EXERCISE DIRECTIONS: Rewrite the lines from the one containing "Where should I click to: Select the 300,000円以上500,000円未満" through the end of the listing, both included, with "Select" changed to "Choose" and all else unchanged. Omit the pictures.

RECORDS FOR THIS TASK:
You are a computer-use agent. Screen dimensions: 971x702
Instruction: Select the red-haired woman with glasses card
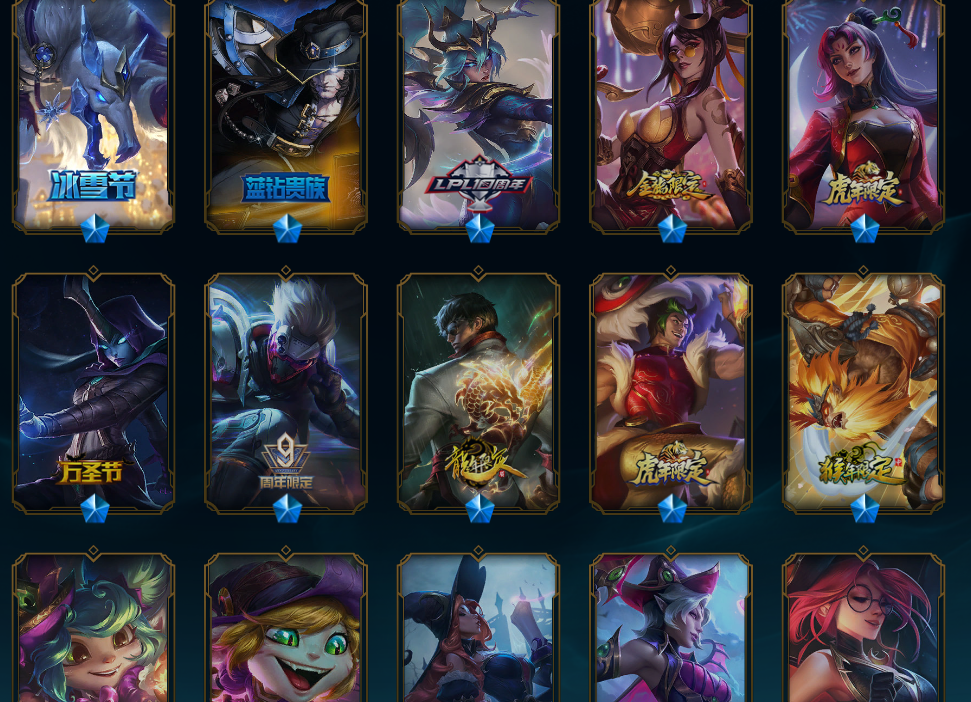coord(864,626)
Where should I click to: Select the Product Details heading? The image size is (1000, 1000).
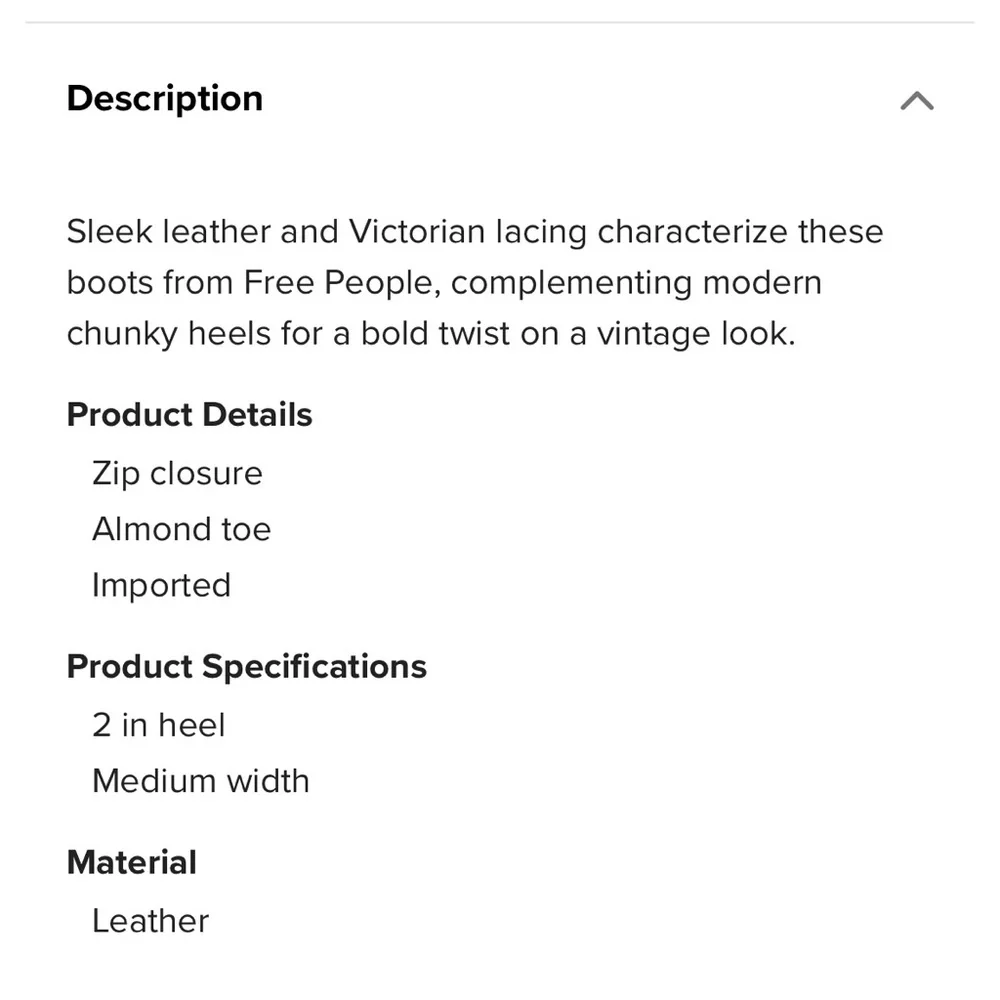click(x=189, y=414)
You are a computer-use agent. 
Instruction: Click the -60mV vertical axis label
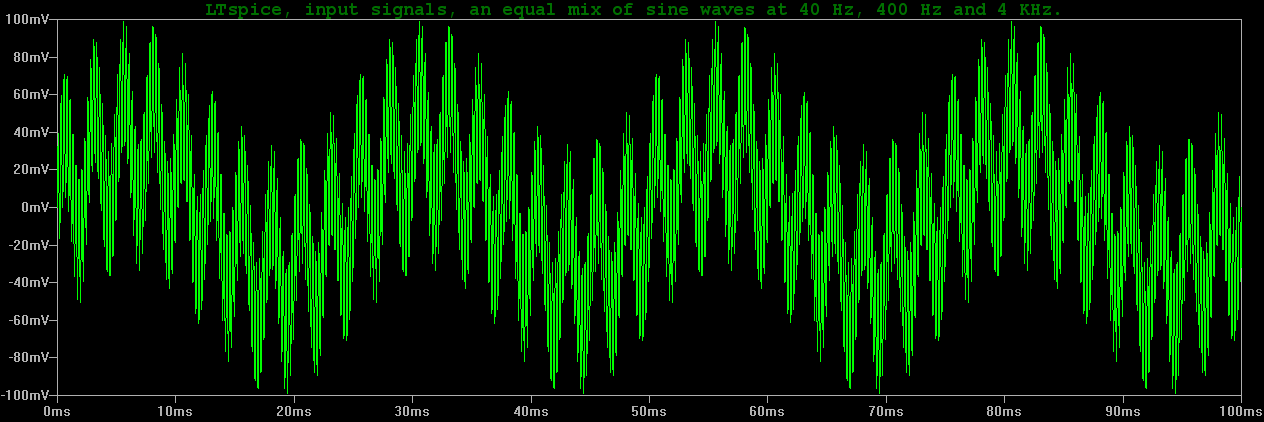pyautogui.click(x=25, y=320)
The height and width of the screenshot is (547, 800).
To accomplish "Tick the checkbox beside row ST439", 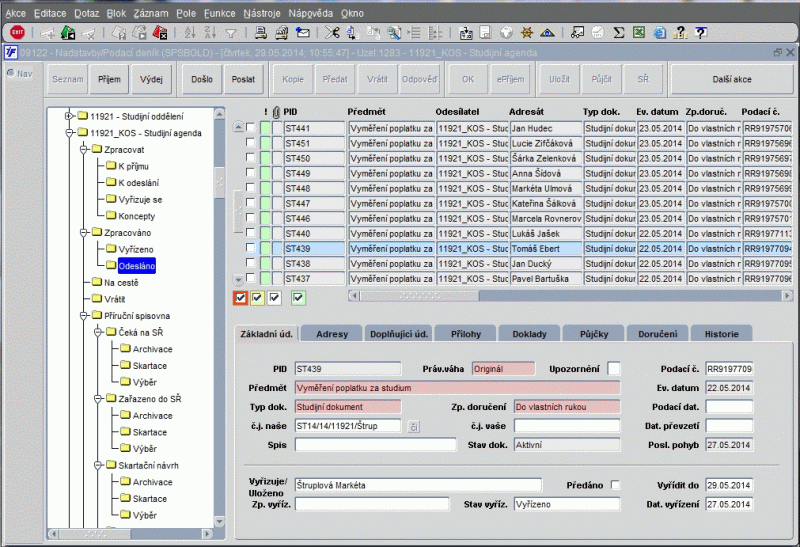I will tap(250, 248).
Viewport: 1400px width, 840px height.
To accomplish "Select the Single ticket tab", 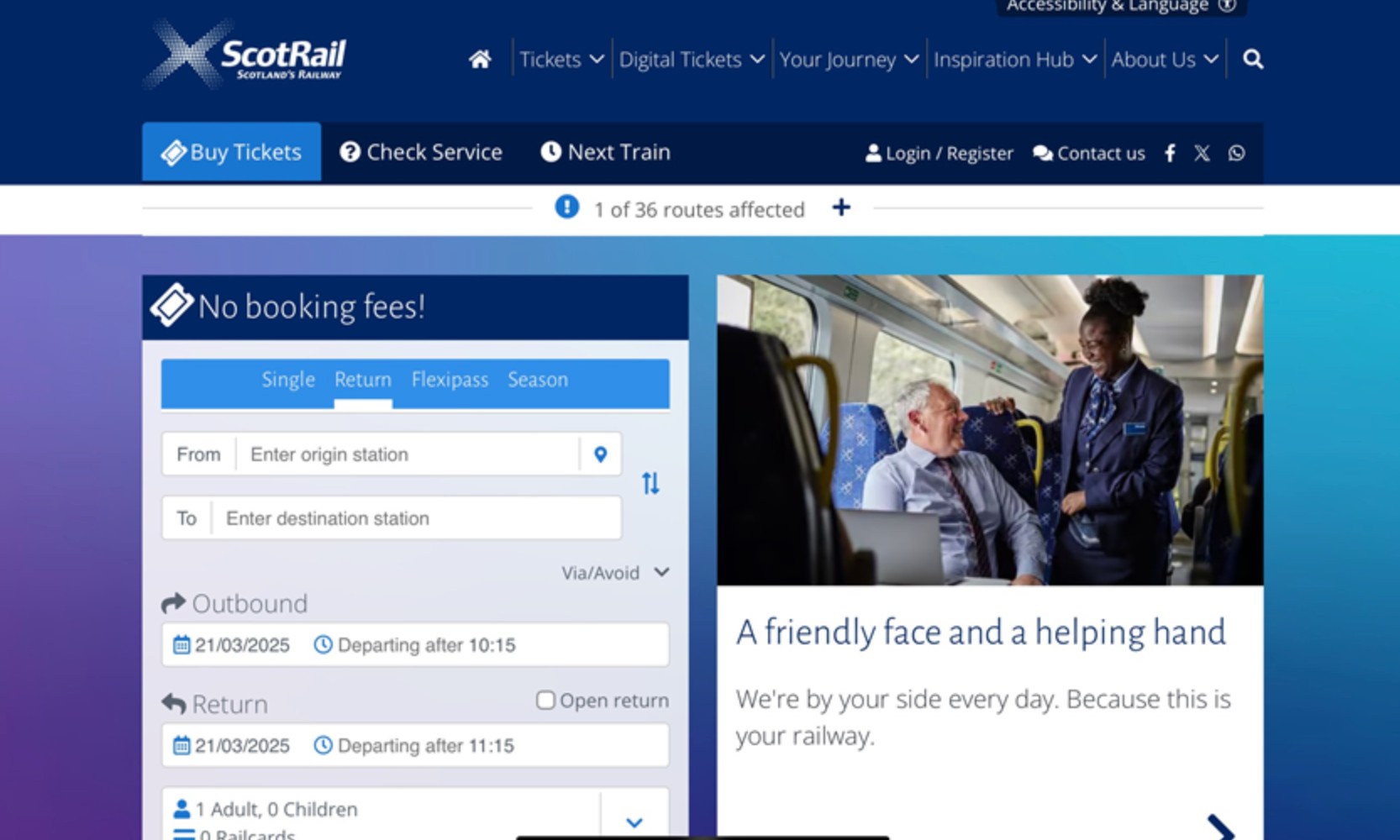I will [288, 380].

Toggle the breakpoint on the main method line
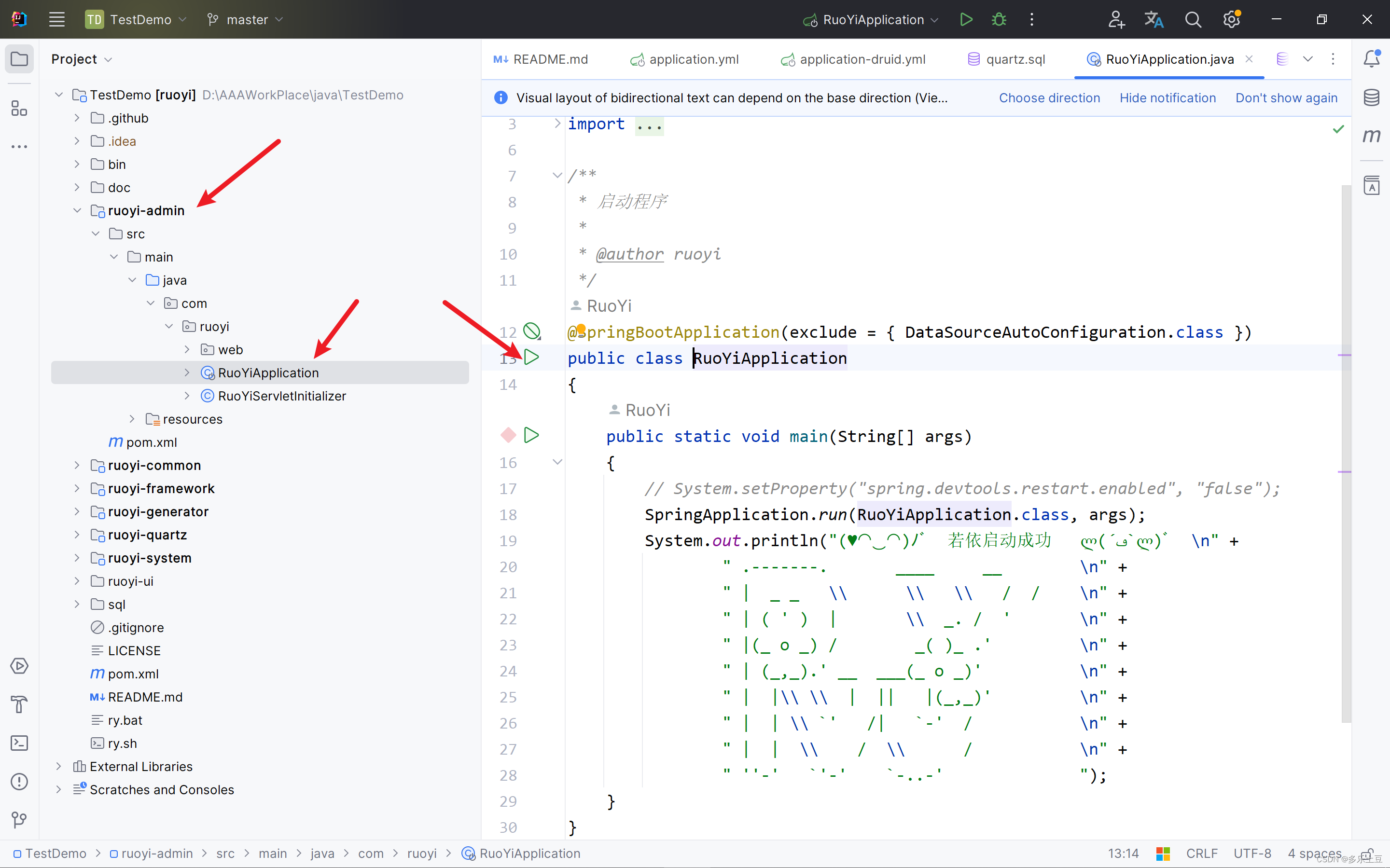(508, 436)
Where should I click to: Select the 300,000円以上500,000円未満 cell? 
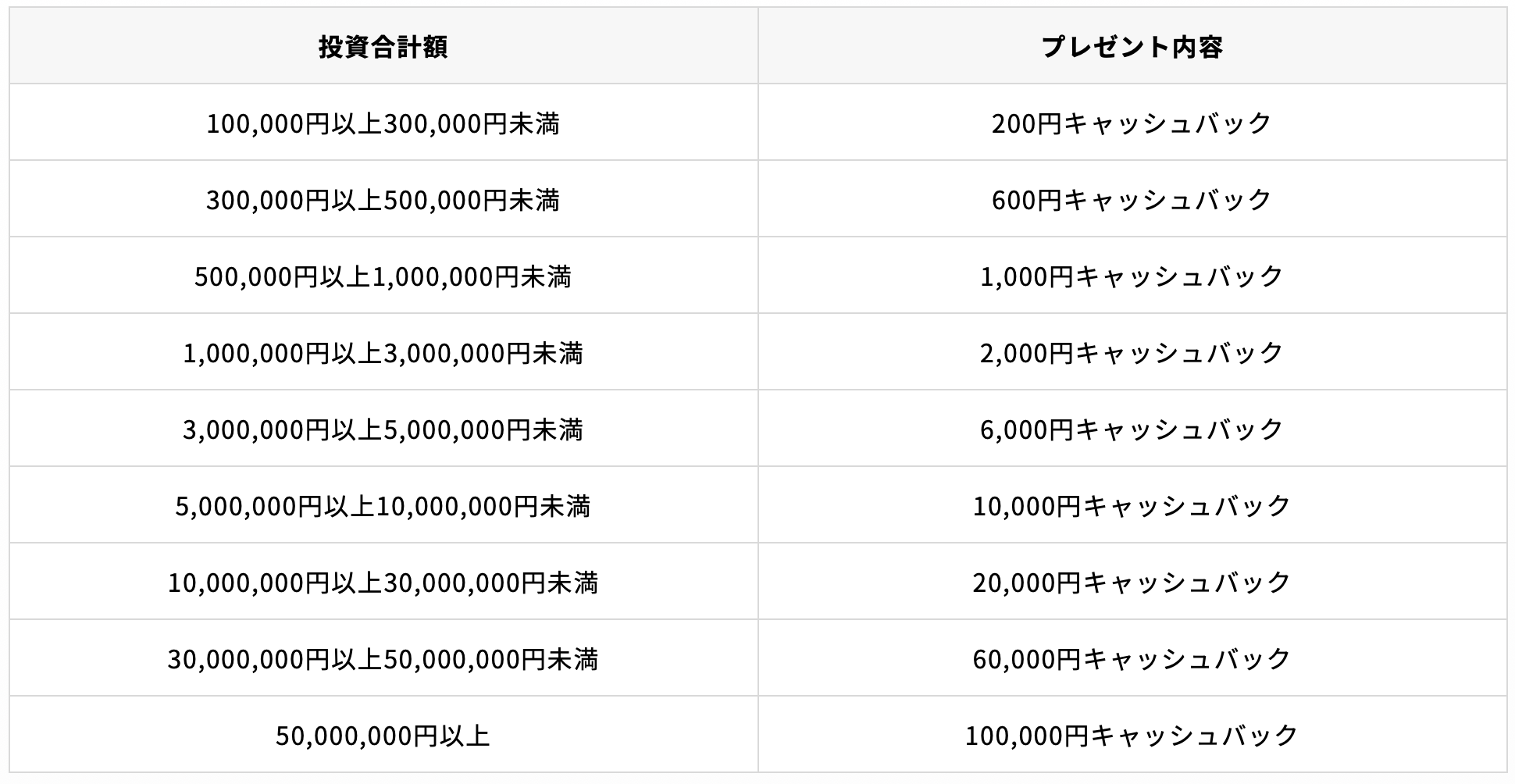(x=383, y=199)
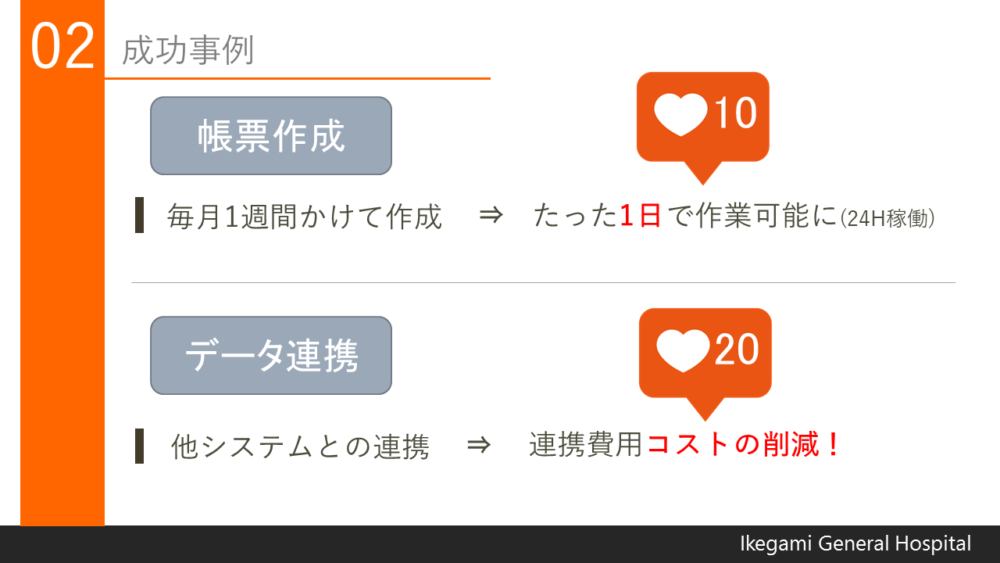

FINAL RESULT:
Where should I click to: Choose the 300,000円以上500,000円未満 cell? 
(x=383, y=199)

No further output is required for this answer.